指示 1:
スキーの話の文章で、中村氏が29歳でイタリアに渡ったのはなぜか、文章に書かれている理由を1〜3文で説明してください。

原文抜粋:

念願かなってインターハイに出場。しかし、その晴れ舞台で、いっしょに出場する選手たちの滑りをみて、中村氏はぼうぜんと立ち尽くす。
「なんでこいつらこんなに巧いんだ」。
ただ、それで歩みを止めないのが、中村氏の流儀だ。まったく敵わないと思っていた相手との差をつめる。大学、そして社会人。それが、「スラロームでは、全日本のナショナルチームのメンバーと滑っても遜色ない滑り」につながる。

イタリアへ。スキーの旅はまだつづく。

インターハイのショックを糧に、さらなる高みをめざすべく、大学を卒業後、スキー場を経営する会社に入社する。同期のなかに、天才スキーヤーがいた。
「彼と大の仲良しになってね。彼はのちにナショナルチームにも入るし、プロスキーヤーにもなるくらいだから、断然、ぼくより巧かったんですが、彼を真似、教えてもらっているうちに遠くからみればどちらが滑っているかわからないって言われるようになった。うれしい一言ですよ」。
選手として、スキーに寄り添う。そういう道もあったかもしれない。しかし、スキープレイヤーとして世界と戦っていくには、高いカベがある。好きというだけではできない。
「私がこの会社にいたのは5年くらいです。結婚も経験したし、離婚も経験した。イチからやり直そうと思って、イタリアに渡るんです。それがちょうど29歳の時でした」。
イタリアには、新婚旅行でも訪れている。なんと滞在期間、1ヵ月。「新婚旅行なのにスキーばっかりで1ヵ月でしょ。そういうので愛想つかされちゃったんじゃないかな」と苦笑いする。
何でもスキーには、いくつかのスタイルがあって、中村氏が好きなのは、当時、流行っていたフランスやオーストリアではなく、イタリアスタイルだったそうだ。
ただ、スキーのスタイルだけではなく、イタリアという国やイタリアの人々にも魅了されていたようだ。むろん、目的はスキー技術の向上である。
「とてもいいコーチに教えてもらって、彼らといっしょに日本にスキーの学校をつくりました。冬のシーズンには、イタリアからコーチを招いて。逆に夏のオフシーズンには、生徒たちであるスキーヤーをめざすジュニアたちをイタリアに連れていくといったスタイルです。かれこれ、10年つづけました」。
実は、中村氏。イタリアのスキー場で知り合った女性と二度目の結婚もしている。ファッションの街、イタリア・ミラノでバッグショップを経営していたこともある。
ともかく、スキーを通して、日本とイタリアを結ぶ。我々にとって当時のイタリアは知っているはいるが、観たこともない半ば想像の国だった。

[コレクションに保存された項目]
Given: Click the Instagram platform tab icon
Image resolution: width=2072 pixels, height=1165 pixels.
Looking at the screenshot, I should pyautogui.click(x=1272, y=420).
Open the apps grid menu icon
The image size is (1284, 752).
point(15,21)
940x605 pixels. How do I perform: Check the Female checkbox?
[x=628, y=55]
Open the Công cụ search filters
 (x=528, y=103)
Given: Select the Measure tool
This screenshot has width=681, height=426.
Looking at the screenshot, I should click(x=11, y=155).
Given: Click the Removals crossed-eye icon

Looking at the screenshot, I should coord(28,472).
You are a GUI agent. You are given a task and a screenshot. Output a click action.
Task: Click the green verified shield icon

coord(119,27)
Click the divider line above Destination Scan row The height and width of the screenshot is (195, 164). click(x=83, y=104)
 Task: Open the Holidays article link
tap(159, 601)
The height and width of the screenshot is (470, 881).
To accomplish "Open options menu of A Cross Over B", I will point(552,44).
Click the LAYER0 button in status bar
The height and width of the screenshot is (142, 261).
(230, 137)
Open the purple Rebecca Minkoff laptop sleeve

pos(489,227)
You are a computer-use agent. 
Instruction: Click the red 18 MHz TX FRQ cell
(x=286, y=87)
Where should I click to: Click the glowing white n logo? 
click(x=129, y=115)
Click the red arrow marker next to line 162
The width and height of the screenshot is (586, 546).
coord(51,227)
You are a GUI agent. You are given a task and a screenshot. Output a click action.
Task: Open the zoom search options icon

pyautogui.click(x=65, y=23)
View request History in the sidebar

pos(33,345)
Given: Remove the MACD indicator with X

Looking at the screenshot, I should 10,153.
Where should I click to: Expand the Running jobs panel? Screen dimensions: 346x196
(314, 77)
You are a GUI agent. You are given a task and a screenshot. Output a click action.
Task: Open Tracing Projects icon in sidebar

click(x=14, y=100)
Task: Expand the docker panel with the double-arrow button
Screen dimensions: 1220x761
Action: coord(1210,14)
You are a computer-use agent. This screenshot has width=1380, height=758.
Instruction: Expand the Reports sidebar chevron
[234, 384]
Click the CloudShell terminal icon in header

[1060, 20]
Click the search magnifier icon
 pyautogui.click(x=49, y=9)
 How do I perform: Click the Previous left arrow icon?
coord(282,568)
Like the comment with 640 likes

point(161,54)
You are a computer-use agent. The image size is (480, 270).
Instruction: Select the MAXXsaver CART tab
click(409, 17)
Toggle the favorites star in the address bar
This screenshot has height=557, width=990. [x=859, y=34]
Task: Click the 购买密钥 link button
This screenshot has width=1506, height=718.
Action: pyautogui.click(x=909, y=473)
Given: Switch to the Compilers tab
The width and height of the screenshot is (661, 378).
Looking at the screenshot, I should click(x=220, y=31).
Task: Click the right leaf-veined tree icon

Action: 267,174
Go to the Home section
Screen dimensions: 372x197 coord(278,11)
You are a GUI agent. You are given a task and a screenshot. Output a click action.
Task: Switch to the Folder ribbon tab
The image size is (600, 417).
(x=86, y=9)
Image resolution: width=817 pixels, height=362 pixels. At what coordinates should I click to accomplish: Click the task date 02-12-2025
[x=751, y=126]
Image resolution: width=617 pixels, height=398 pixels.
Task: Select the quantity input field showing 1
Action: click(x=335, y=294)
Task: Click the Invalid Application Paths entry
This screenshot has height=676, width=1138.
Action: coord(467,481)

指示 2:
記録のうち「You are a computer-use agent. The」を含む行から記録の終わりまでを、「Instruction」を「Goal」に入れ替えて書き直してください。ほかは一切変えず、その部分だけを出してください。

回答 1:
中村氏は、スキー場を経営する会社に5年ほどいた間に結婚と離婚を経験しました。そこで、イチからやり直そうと思ってイタリアに渡りました。

回答 2:
You are a computer-use agent. The image size is (480, 270).
Goal: Select the MAXXsaver CART tab
click(409, 17)
Toggle the favorites star in the address bar
This screenshot has height=557, width=990. [x=859, y=34]
Task: Click the 购买密钥 link button
This screenshot has width=1506, height=718.
Action: pyautogui.click(x=909, y=473)
Given: Switch to the Compilers tab
The width and height of the screenshot is (661, 378).
Looking at the screenshot, I should click(x=220, y=31).
Task: Click the right leaf-veined tree icon

Action: 267,174
Go to the Home section
Screen dimensions: 372x197 coord(278,11)
You are a GUI agent. You are given a task and a screenshot. Output a click action.
Task: Switch to the Folder ribbon tab
The image size is (600, 417).
(x=86, y=9)
Image resolution: width=817 pixels, height=362 pixels. At what coordinates should I click to accomplish: Click the task date 02-12-2025
[x=751, y=126]
Image resolution: width=617 pixels, height=398 pixels.
Task: Select the quantity input field showing 1
Action: click(x=335, y=294)
Task: Click the Invalid Application Paths entry
This screenshot has height=676, width=1138.
Action: coord(467,481)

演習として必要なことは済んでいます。